Being invited to the worldwide debut of a new performance car is, naturally, quite a privilege. Being invited to drive said car up one of the most famous hillclimbs in the motoring world, on said car’s worldwide debut is just downright bells & whistles kinds of luck. The car in question is the new Skoda Octavia RS which was officially unveiled by Lord March at the twentieth Goodwood Festival of Speed.
Given the Czech brands relatively short turnaround from being the butt of numerous cheesy jokes to being only of the most successful divisions of the globally huge Volkswagen Group, it is still surprising to see just how much of a cult following the RS-badged Octavia has gained.
The new Octavia RS will come in two guises – Saloon & Combi (that’s Skoda lingo for estate) – and in two different engine configurations, both 2.0-litre and both four cylinder powered by petrol (220bhp) and diesel (184bhp) fuel respectively. Given the current state of consumer affairs Skoda expect most to opt for the slightly more frugal diesel engine, and so that is the car that I will be taking up the Goodwood Hill.
For those unaware of Goodwood, it is essentially the ultimate festival for automotive and motorsport fans. The event takes place in the grounds of Goodwood House in southern England and is a mere stone’s throw from the Rolls Royce factory. Over the fours days of the Festival of Speed, all manor of hypercar exotica and priceless racecars line up to take a run up the hillclimb which is just over a mile long and sees the current record of just over 41 seconds currently held by ex-F1 driver Nick Heidfeld which he set in Mika Häkkinen’s 1998 McLaren MP4/13.

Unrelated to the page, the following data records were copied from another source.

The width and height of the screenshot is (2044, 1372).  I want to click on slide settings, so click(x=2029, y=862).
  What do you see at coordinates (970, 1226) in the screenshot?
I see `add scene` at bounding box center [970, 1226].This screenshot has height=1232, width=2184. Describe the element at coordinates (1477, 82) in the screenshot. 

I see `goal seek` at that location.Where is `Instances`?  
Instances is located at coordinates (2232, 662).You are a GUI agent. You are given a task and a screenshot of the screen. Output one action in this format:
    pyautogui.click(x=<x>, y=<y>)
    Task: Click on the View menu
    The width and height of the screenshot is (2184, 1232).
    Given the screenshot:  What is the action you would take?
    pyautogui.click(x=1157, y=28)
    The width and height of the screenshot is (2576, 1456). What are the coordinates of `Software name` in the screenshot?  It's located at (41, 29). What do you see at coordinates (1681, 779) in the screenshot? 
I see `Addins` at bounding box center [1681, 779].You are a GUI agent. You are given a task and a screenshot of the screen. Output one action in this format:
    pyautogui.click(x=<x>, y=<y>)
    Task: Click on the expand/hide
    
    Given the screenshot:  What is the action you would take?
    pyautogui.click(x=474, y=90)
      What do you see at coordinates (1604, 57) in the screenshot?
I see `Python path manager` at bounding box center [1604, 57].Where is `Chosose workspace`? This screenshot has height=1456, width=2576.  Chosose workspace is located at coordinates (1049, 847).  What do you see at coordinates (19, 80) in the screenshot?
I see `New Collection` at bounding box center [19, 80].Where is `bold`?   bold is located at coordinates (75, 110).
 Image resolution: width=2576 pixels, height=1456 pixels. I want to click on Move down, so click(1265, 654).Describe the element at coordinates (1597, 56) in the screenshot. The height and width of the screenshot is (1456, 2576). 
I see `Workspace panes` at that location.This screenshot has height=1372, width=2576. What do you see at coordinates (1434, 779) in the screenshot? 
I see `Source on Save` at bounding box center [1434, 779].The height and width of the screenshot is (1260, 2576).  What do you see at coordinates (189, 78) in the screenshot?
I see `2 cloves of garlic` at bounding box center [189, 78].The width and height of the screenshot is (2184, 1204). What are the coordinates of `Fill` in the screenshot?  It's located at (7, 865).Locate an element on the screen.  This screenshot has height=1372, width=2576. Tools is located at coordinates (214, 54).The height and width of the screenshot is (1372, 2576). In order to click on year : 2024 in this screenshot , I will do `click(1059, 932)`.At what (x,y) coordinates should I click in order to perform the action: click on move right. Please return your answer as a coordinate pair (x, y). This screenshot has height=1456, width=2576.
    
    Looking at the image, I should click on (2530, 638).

There would be no danger of me threatening Heidfeld’s record which is no disrespect to the Octavia RS, but rather down to the fact that for my run I had been requested to adhere to a moderate speed limit on safety grounds. Normally this kind of thing would annoy me but the privilege of getting to do this in the first place soon dismisses any such feeling. One thing you become acutely aware of is just how narrow the hillclimb is, even at a reduced speed you do need to exert a degree of concentration, so for those how race this in anger, respect is well-deserved.
Despite the run being over all too soon, my time with the all-new Octavia RS would not be limited to a 90-second blast up the Goodwood hill. Skoda has tasked me and my colleague Neil Briscoe (@NeilMBriscoe) to take one of the first pair of Octavia RSs back to Ireland – a 500-odd kilometre journey that would give us plenty of time to get to know this car. Naturally Skoda Ireland weren’t completely silly in coming up with this plan, and so, joining us would be its PR legend nee man, Paddy Comyn (@PaddyComyn). Cue comic roadtrip levels of unadulterated silliness.
One half of our run would consist largely of fairly dull motorway – an unavoidable and necessary evil when taking this type of trip. But this did give us a chance to not only stretch the Skoda’s legs but also to get a good measure of just how frugal the diesel engine can be. In fact it would be almost three hours before we needed to pull in to refuel, both ourself and the car.
The Octavia RS Combi which we are driving may sit 13mm lower than its less-powerful sibling but even on the bumpiest of Welsh roads felt consistently surefooted and was never lacking in grip even at some higher speeds on A & B roads. The real test will come in the form of a more intensive week-long test around Ireland in the coming weeks, but given far-from-usual introduction to the Octavia RS, needless to say, I’m already looking forward to it.